• Supplied passage
** begin **

A TreeStream function intended as input for XMLGenerator.

function XMLTree(XMLAST: (_XMLElement | XMLProlog)[]): Tree

Converts the XML AST (result of parser) into a Tree-interface (so as to be TreeStream-convertible). Is a component of XMLStream.

char

This file contains abstractions related to the lowest level of parsing (character level, initial tokenization).

Tokens
const QOpBrack: TokenType

A TokenType, corresponding to the sequence <? inside an XML file.

const QClBrack: TokenType

A TokenType, corresponding to the sequence ?> inside an XML file.

const OpSlBrack: TokenType

Corresponds to </ in XML file.

const ClSlBrack: TokenType

Corresponds to /> in XML file.

const CommentBeginning: TokenType

Corresponds <!-- in XML file.

const CommentEnding: TokenType

Corresponds to --> in XML file.

const OpBrack: TokenType

Corresponds to < in XML file (tokenized after all the other tokens including <).

const ClBrack: TokenType

Corresponds to > in XML file (tokenized after all the other tokens including >).

const EqualitySign: TokenType

Corresponds to = in XML file.

const Ampersand: TokenType

Corresponds to & in XML file.

const Quote: TokenType

Corresponds to one of ' or " in an XML file.

const Space: TokenType

Corresponds to a /s/ regular expression in textual representation of an XML file.

const XMLSymbol: TokenType

Corresponds to an arbitrary solitary symbol in an XML file (note: only when a symbol cannot be categorized otherwise)

Parsing
const xmlCharTokens: RegExpMap

An IndexMap used for defining XMLCharTokenizer, which is a component of the parser function.

const charTokenizer: PatternTokenizer

A PatternTokenizer based off xmlCharTokens.

function XMLCharTokenizer(xml: string): Token[]

Takes in a string of XML returns an array of Tokens from the char module.

** end **

• Set task A
Render this sentence from the XML parser documentation in German: "This file contains abstractions related to the lowest level of parsing (character level, initial tokenization)."
• Set task B
Carry the XML parser documentation on from its final entry, keeping its reference style.
The material after the XML parser documentation is separate from it.

• Supplied material
** begin **

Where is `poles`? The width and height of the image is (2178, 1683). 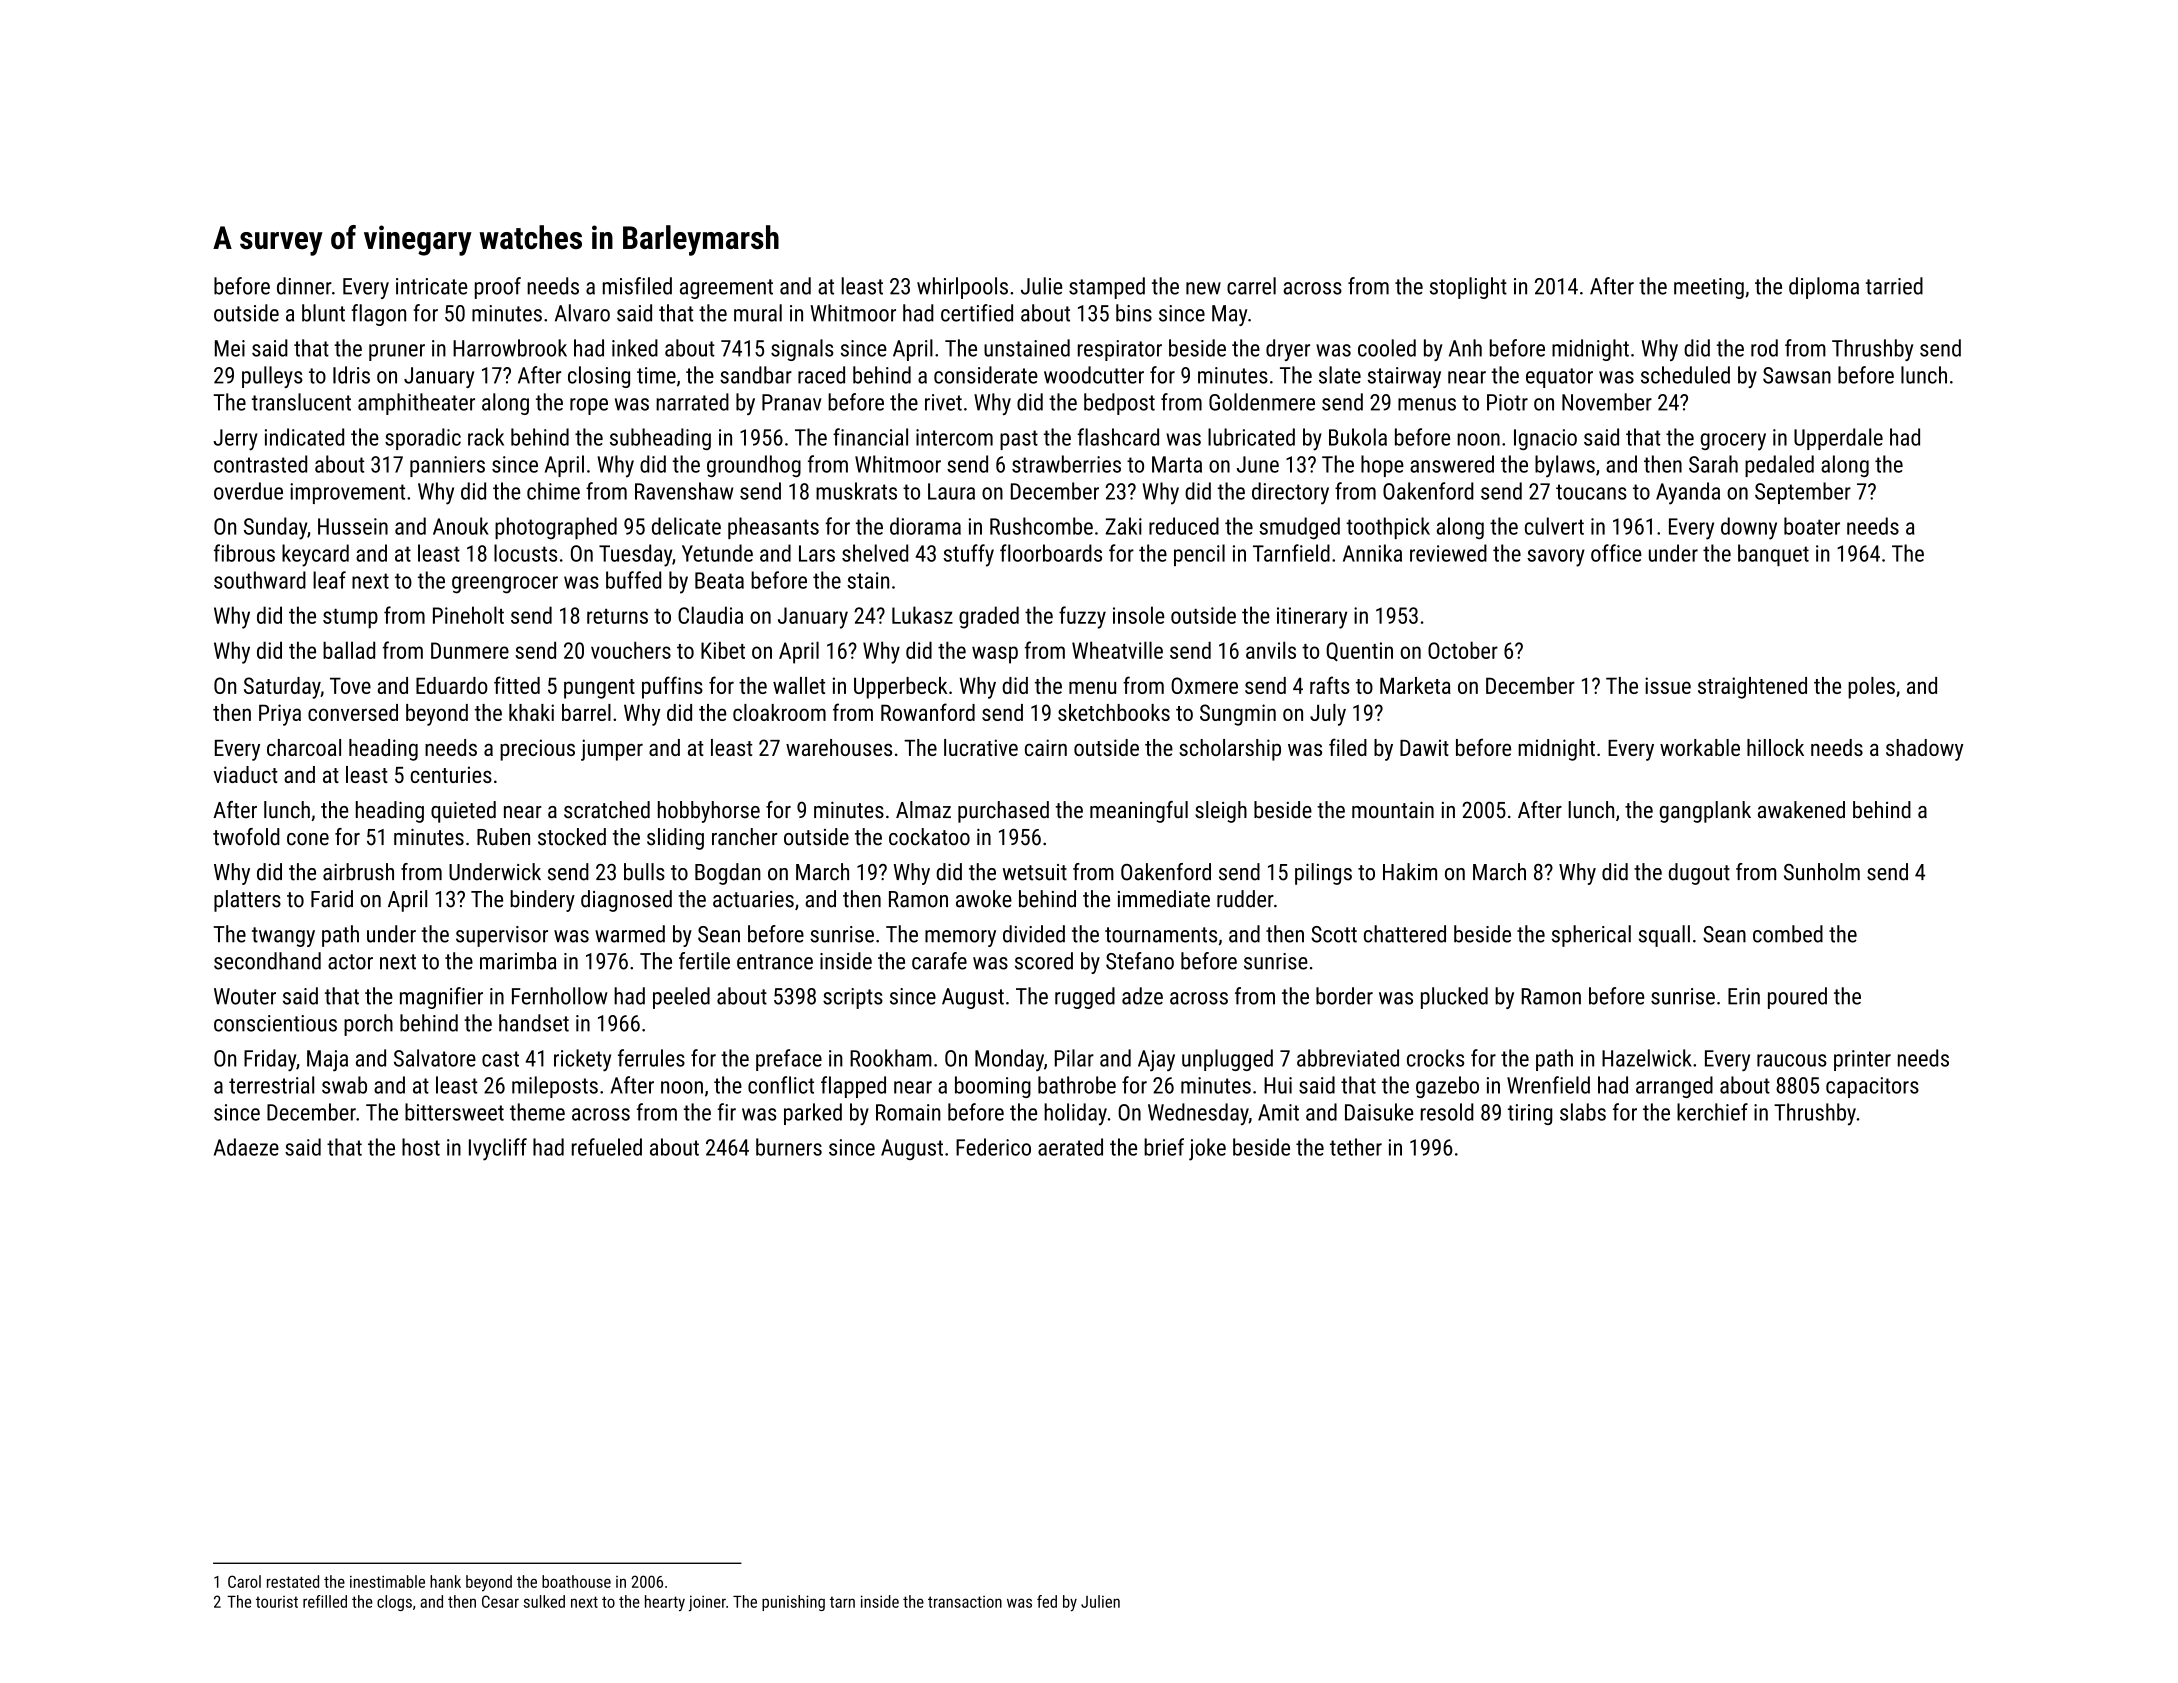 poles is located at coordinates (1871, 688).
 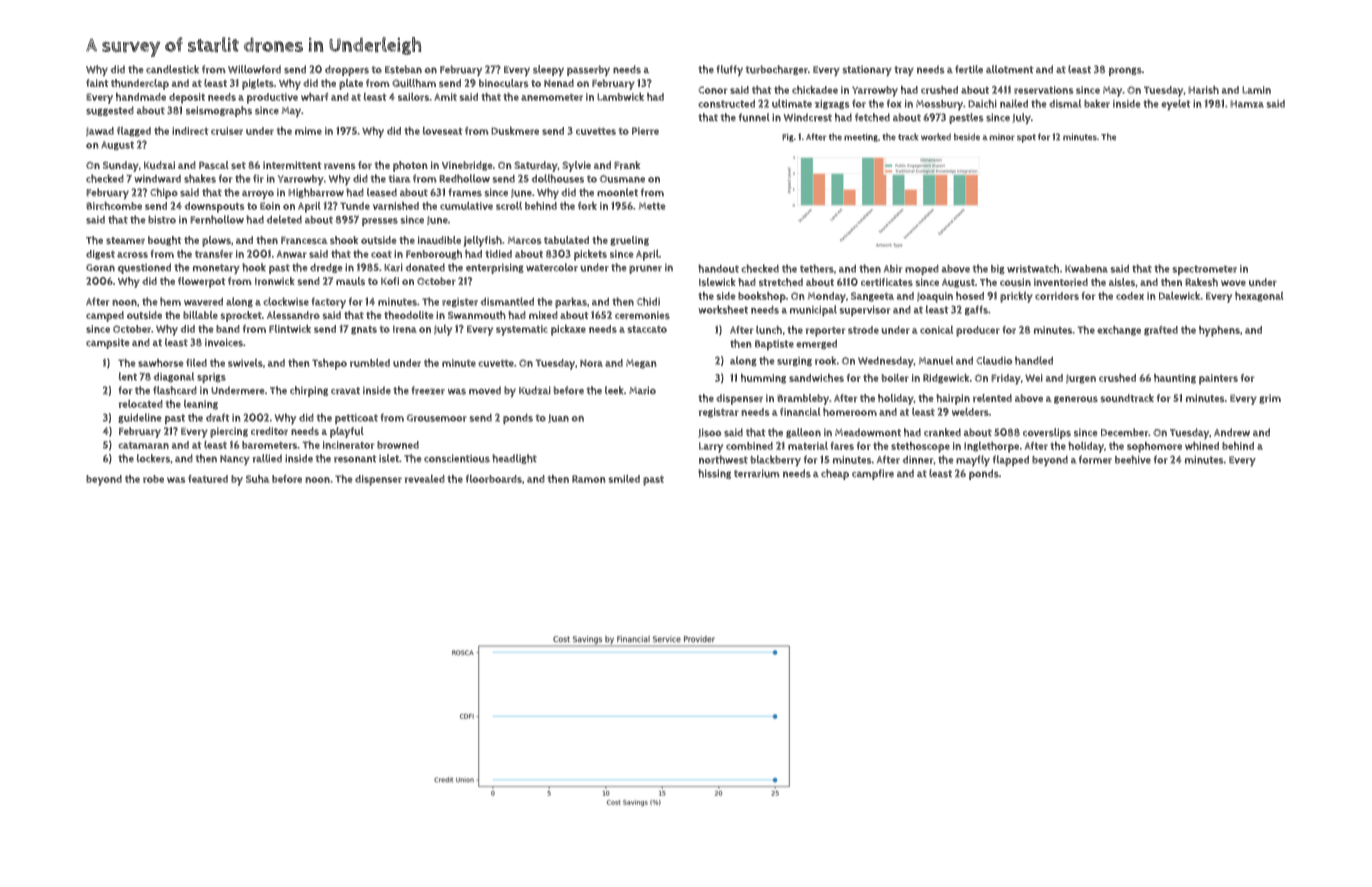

** end **

• Written answer A
Diese Datei enthält Abstraktionen, die sich auf die unterste Ebene des Parsens beziehen (Zeichenebene, erste Tokenisierung).

• Written answer B
comment

This module contains abstractions related to the second XML parsing layer. The only thing it does is take separate comments from non-comment content.

Tokens
const XMLComment: TokenType

Represents an XML comment.

Parsing
function CommentParser(input: Stream): [XMLComment]

A function used for parsing XML comments. The XMLCommentParser StreamParser is based on it.

const XMLCommentParser: StreamParser

A parser, that takes out all comments from the given Stream of Tokens (uses CommentBeginning and CommentEnding).

The tokens between all the CommentBeginning and CommentEnding are replaced with a single XMLComment token.

entity

This is the third layer of parsing, which combines all the tokens between Ampersand and XMLSymbol(';').

Tokens
const XMLEntity: TokenType

Represents an XML entity (ex: &amp; is the ampersand).

Parsing
function EntityParser(input: Stream): [XMLEntity]

A function used for parsing XML entities. On it the XMLEntityParser is based.

const XMLEntityParser: StreamParser

A StreamParser, expecting a Stream of tokens, that replaces all the tokens between Ampersand and XMLSymbol(';') with an XMLEntity.

Entities survive all the other parsing stages and do not get evaluated further.

NOTE: This stage comes after the comments, because ampersands within them are not considered to be entities, but ordinary character sequences.

tag

This is the fourth parsing step, and it produces tokens used for XML tag-representation.

Tokens
const XMLName: TokenType

An internal TokenType - it will not appear in the final AST, but it is used for intermediate construction of Tag-tokens.

Used for the Tag's name.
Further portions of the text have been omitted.